SANS Workshop – Deception Planning with MITRE ATT&CK and Engage

  • Friday, 26 Aug 2022 11:00AM EDT (26 Aug 2022 15:00 UTC)
  • Speaker: Kevin Fiscus

In this 2-hour, hands-on session, you will walk through the entire deception planning process beginning with an overview of what cyber deception is and the value it can provide. We will then walk through the entire cyber deception planning process starting with threat modeling using MITRE ATT&CK and their ATT&CK Navigator. We will then begin the planning process by mapping identified ATT&CK tactics and techniques to the deception and adversary engagement goals and methods using MITRE Engage. Finally, we will put our plans into action by implementing deception and viewing it from the perspective of an attacker. This event will include over an hour of hands-on activities and is suitable for deception implementers, as well as deception planners, and deception leadership.

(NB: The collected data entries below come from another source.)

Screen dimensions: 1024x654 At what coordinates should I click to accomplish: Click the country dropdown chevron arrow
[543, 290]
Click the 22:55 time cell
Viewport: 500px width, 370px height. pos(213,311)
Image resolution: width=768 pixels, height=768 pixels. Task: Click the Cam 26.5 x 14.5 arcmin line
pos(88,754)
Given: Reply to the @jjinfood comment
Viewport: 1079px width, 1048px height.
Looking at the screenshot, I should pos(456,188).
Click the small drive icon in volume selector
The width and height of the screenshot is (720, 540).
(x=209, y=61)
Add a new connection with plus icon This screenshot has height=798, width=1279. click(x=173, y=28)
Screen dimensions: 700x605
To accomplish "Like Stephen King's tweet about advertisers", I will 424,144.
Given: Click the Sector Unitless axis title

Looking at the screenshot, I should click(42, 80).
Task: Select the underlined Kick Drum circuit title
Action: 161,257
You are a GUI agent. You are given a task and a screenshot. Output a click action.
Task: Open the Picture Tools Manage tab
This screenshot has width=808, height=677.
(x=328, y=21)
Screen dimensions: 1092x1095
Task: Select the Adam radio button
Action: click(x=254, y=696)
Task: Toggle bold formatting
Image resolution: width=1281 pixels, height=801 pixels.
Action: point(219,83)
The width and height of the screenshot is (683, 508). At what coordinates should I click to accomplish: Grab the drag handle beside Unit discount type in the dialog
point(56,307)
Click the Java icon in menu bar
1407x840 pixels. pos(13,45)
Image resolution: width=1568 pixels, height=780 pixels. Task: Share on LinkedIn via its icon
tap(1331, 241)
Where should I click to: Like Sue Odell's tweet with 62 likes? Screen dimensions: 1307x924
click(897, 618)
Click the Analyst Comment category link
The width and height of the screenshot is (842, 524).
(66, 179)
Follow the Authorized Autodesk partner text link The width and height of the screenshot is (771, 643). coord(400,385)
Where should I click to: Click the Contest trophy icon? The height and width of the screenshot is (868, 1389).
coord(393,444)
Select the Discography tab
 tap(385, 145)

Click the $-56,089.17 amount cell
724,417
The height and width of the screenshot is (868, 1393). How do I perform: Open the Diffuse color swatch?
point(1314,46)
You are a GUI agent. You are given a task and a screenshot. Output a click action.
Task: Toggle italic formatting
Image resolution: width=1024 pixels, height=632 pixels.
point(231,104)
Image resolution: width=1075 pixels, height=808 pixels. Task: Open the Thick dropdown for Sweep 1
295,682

The event will consist of four modules and three hands-on activities as follows:

  • Module 1: Introduction to Cyber Deception and Deception Planning
  • Module 2: Understanding Your Adversary with MITRE ATT&CK
  • Module 3: Cyber Deception and Deception Planning
    - Hands-on: Working with ATT&CK Navigator
  • Module 4: Identifying Deception Goals and Methods with MITRE Engage
    - Hands-on: Mapping ATT&CK to Engage
  • Module 5: The Attacker's View of Deception
    - Hands-on: Let's Play with Deception

Prerequisites: Basic IT and/or security understanding is ideal, but this workshop is suitable for all levels.

System Requirements: Internet access and a web browser
Please note – we will not be able to troubleshoot or support any local access or browser issues.